A la sortie du tribunal, l'avocat de la partie plaignante, Ludovic Tirelli, a aussitôt déclaré à la presse qu'il ferait appel auprès du Tribunal fédéral (TF). L'enquête doit aller jusqu'au bout avec un tribunal qui se déplace sur les lieux du drame pour procéder à une inspection locale et une reconstitution des faits sur place, a-t-il déclaré.
Du côté de la défense, l'avocate Odile Pelet s'est dite "contente et soulagée" de ce jugement en appel pour son client.
Reconstitution des faits refusée
En première instance le 31 mars dernier, la Cour criminelle du Tribunal d'arrondissement de l'Est vaudois avait suivi le réquisitoire du Ministère public, qui avait demandé lors du procès l'abandon des charges et donc l'acquittement.
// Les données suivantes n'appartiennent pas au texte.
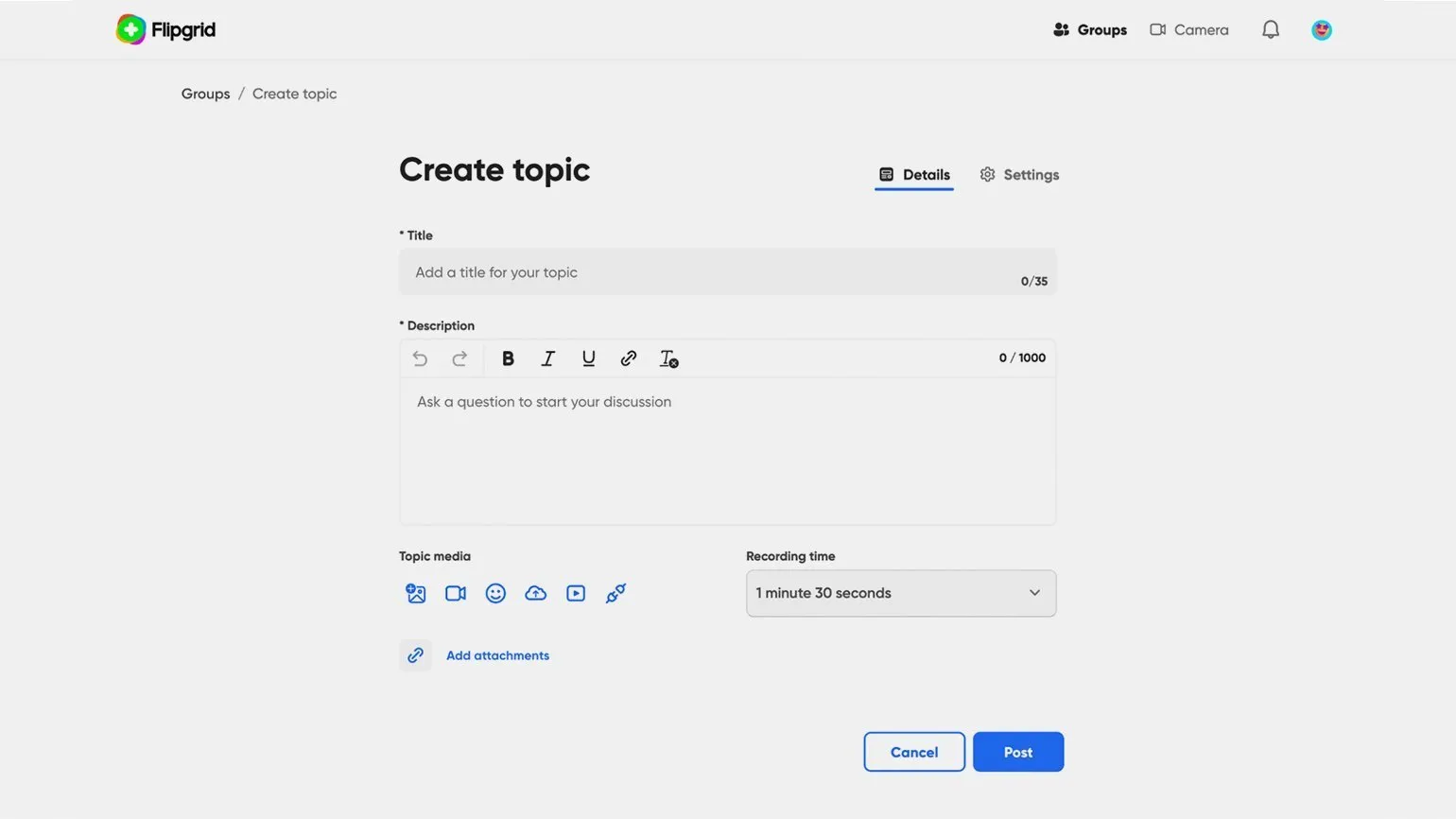Expand the Recording time dropdown
The height and width of the screenshot is (819, 1456).
pyautogui.click(x=900, y=593)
En Suisse, le meurtre est un chef d'accusation passible de cinq ans de prison au moins.
Jeudi matin, l'avocat de la famille d'Hervé s'était vu refuser une reconstitution des faits sur place, dans la cage d'escalier de l'immeuble où a eu lieu le drame, des auditions de témoins supplémentaires et des compléments d'expertises.
"J'ai le sentiment que la justice n'a pas fait son travail jusqu'au bout pour établir la vérité des faits", a-t-il affirmé. "Le procès a été balayé en un jour et demi, or il fallait au moins se rendre sur place pour établir les faits".
Accusation de mensonges
"De nouvelles mesures d'instruction ne sont pas nécessaires", a pour sa part estimé le président du tribunal. Avocats de la partie plaignante et de la défense ont ensuite réitéré une partie de leur plaidoirie de première instance.
L'avocat Ludovic Tirelli a de nouveau accusé le prévenu de "mensonges et d'omissions", soutenant qu'il avait aussi "minimisé sa responsabilité et amplifié le comportement de la victime", et que "sa version des faits n'était pas possible".
Il a également réfuté la menace grave et imminente de l'attaque d'Hervé, la distance "ultra proche" face au policier, ainsi que la réaction proportionnée de ce dernier et la cadence des tirs. Il a enfin relativisé la dangerosité d'un couteau à pain. "Ce n'était pas de la légitime défense mais un meurtre", a conclu Ludovic Tirelli.
De son côté, l'avocate de la défense a argumenté tout le contraire, plaidant la légitime défense et la proportionnalité de la réaction de son client qui "devait agir ainsi, qui n'avait pas le choix" pour sauver sa vie. "Il aurait tout donné pour ne pas être contraint de tirer", a aussi rappelé Odile Pelet.
ats/boi/iar
Dans un état second
Les faits remontent au dimanche soir 6 novembre 2016. Une patrouille de police avait été alertée en raison d'un grabuge dans un immeuble de Bex. Sur place, Hervé, père de famille de 27 ans, avait défoncé une porte et réveillé un voisin, faisant mine de l'égorger avec un couteau à pain avant de le laisser tranquille.
Arrivés sur place, cinq policiers avaient essayé de calmer Hervé, drogué et dans un état second, avant que celui-ci s'en prenne à un des agents en lui courant après avec le couteau à la main. Puis il s'était dirigé et rapproché du caporal, aujourd'hui âgé de 52 ans, le menaçant avec le couteau. Le policier avait dégainé et tiré trois coups de feu, atteignant la victime à la cuisse et au thorax.
La mort d'Hervé avait suscité de nombreuses réactions. Plusieurs centaines de personnes avaient manifesté quelques jours plus tard à Lausanne pour rendre hommage à la victime et critiquer la police. La République démocratique du Congo était intervenue pour demander des explications aux autorités suisses.